Never learn a skill you don't want to be stuck with.
When in doubt, go with the high heels, the tight skirt, and the bright red lipstick (you know you want to).
Lying and cheating are sins. A hot fudge sundae is not.
Shrinking violets die virgins. (Note to moms and dads: This is not a reference to sex, protosex, or even dating, but a snappy way of saying that those who are afraid to admit and pursue what they want condemn themselves to never, ever getting it.)
Most of the time, however, aunting is much more about taking.
When the children in question are very young, aunting broadens my social life as nothing else can. None of my friends has a healthy relationship with anyone imaginary. I, on the other hand, have shared all my apartments with a finicky, illusory British boa constrictor by the name of Cornelius. I named him after my nephew Neil, a connoisseur of all creatures scaly and crawly. He—the boa, not the boy—subsists entirely on peanut butter and marmalade sandwiches, bears a skin of fluorescent puce that makes him a very convenient night-light, and for sheer entertainment value, far outstrips the average real-life dog, cat, or hamster.
When the children in question get a bit older, aunting supplies great nourishment for the ego. You would be shocked, in fact, at the mileage I have gotten out of a few magazine bylines and occasional talking-head appearances on cable news channels.
"Are you rich?" asked my niece Mary Jane out of the blue when she was about 8.
Quick cost-benefit analysis: Did I want to enhance her delusions of my grandeur or avoid being begged to buy her a yacht?
"No," I said.
What came next was not a question.
"Well, you're really famous."
That's right: Madonna, the late Jacqueline Bouvier Kennedy Onassis, Tiger Woods, and me. Really famous.

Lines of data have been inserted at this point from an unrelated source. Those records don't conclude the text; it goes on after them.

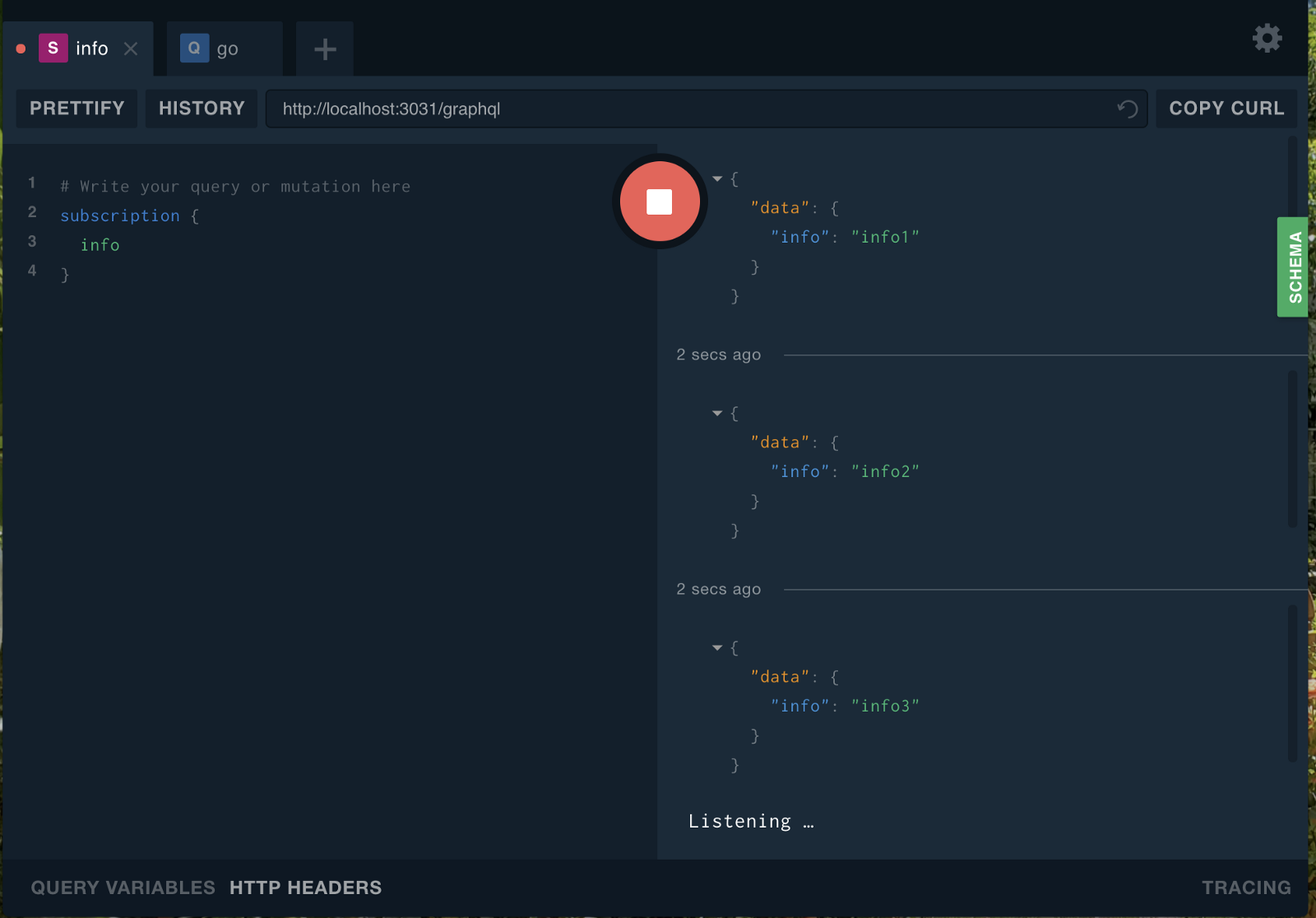Close the info tab
Image resolution: width=1316 pixels, height=918 pixels.
pyautogui.click(x=131, y=49)
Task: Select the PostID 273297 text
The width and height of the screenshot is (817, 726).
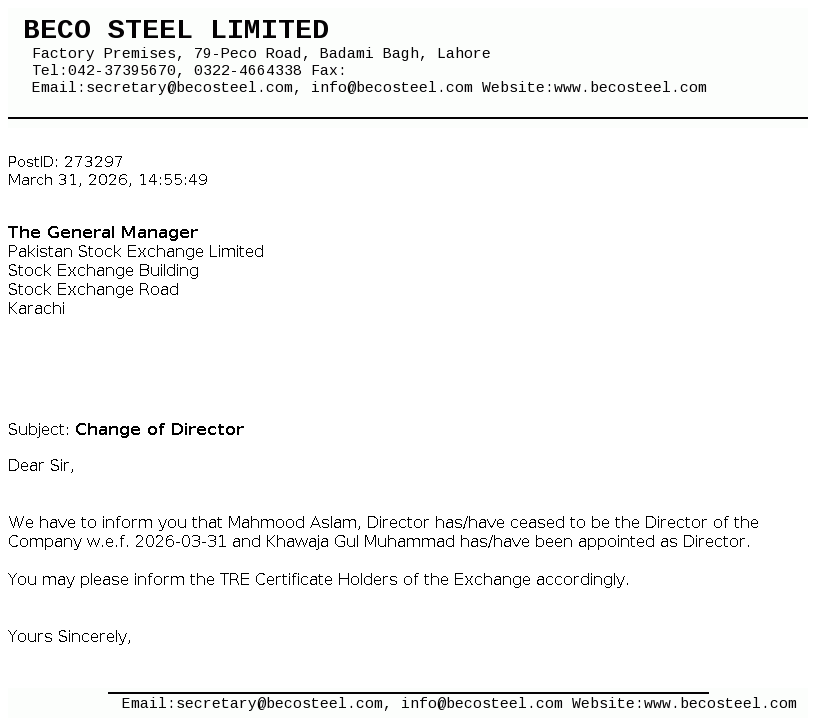Action: coord(66,162)
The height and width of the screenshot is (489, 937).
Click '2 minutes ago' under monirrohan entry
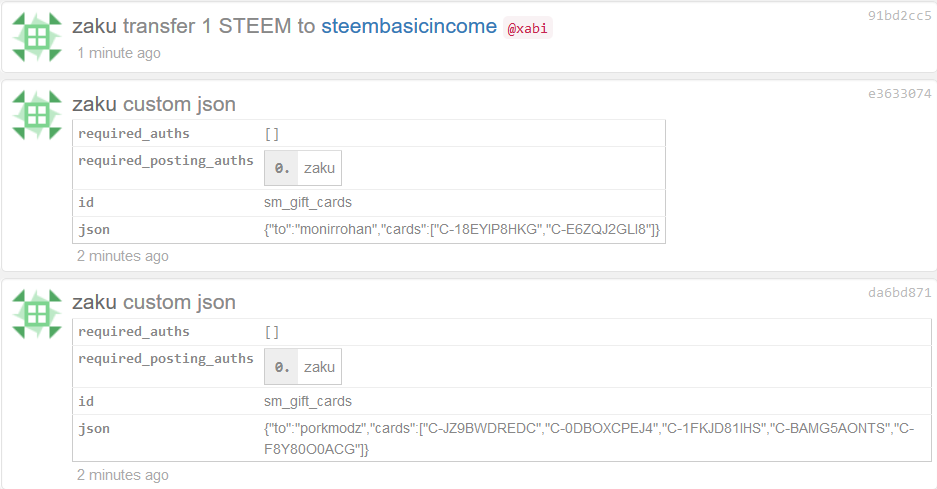click(x=123, y=256)
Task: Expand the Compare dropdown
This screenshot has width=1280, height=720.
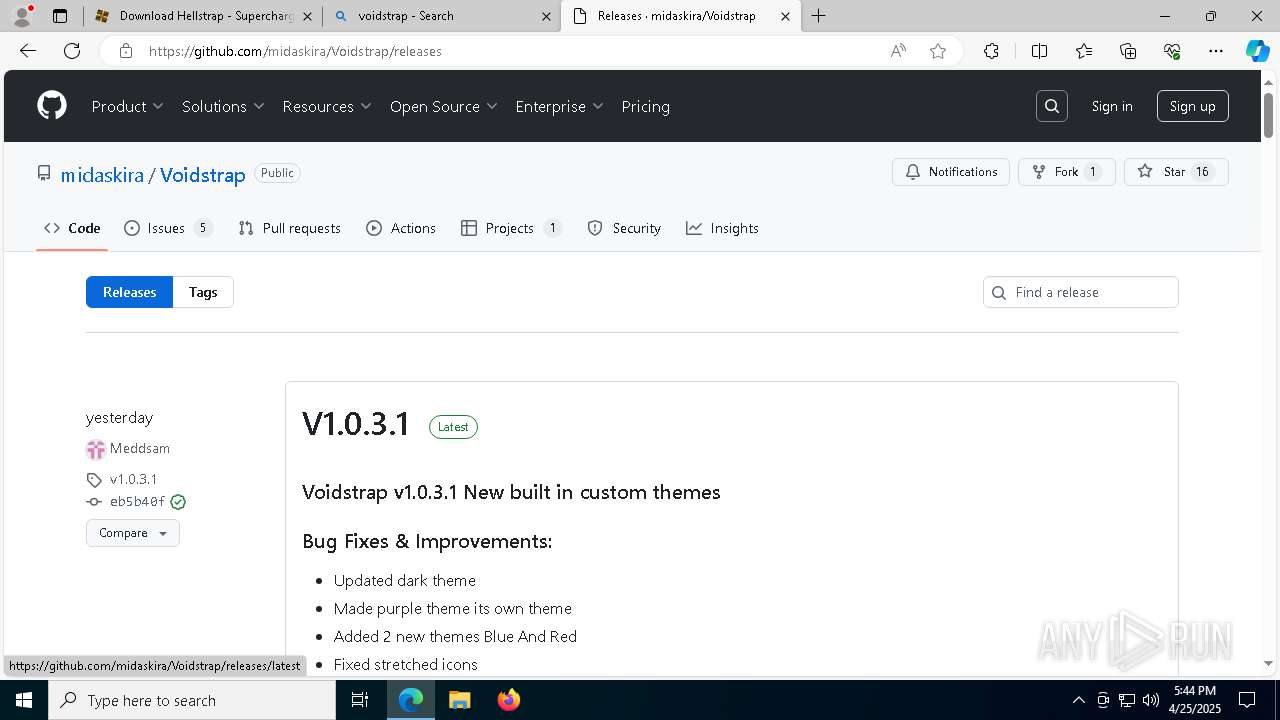Action: click(133, 533)
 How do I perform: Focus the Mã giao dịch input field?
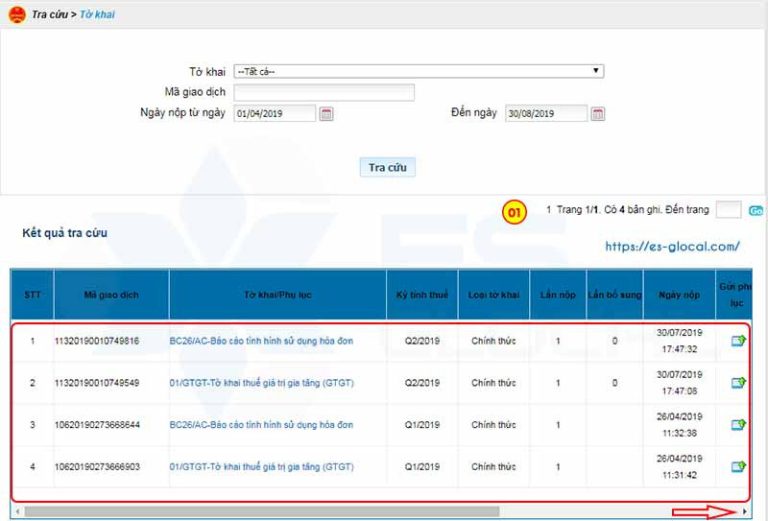tap(324, 93)

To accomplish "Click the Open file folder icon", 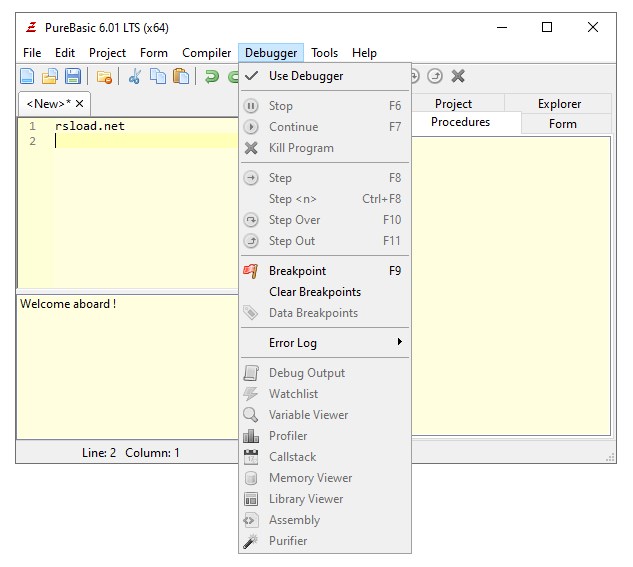I will [x=50, y=76].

When the children cease to be children, aunting, like parenting, offers something that is more like a jolt of reality, and that therefore can feel more good-for-you than simply good. Last year, when my nephew Edward picked me up from an airport in his recently purchased SUV, it struck me that I have never owned a vehicle or a home or...well, anything, really. You do not feel old until someone you used to push in a twin stroller has more equity than you do. Alas, it is usually long before they learn to drive that they become more likely to correct my French than to ask my opinion, or to wonder why I don't own my own place than to marvel at the fact that I get to rent my own place.
If this is the strangest sensation that aunting provides, it is also the sweetest. For it reminds me that I have been privileged to see all these children up close as they came into the world, and all through their growing up in it. And yet I have never felt obliged to grow up myself.
I have always been a single working woman, and I embody every cliché of domestic underdevelopment that status can possibly imply. I spend all my money on things like Spanish-language cassettes, Champagne by the glass, and pink mesh trenchcoats. On one last-minute impulse, I went to Australia for the weekend; on another I went to South Africa for nearly three months. I have never sewn a button, hung a curtain, or touched a glue gun. I use my kitchen cabinets as bookshelves.
I am, in short, a very old undergraduate, with less idealism and (slightly) more money.
"Even the least active form of aunting cannot help but serve as a flashing neon sign spotlighting the difficulty of actual parenting."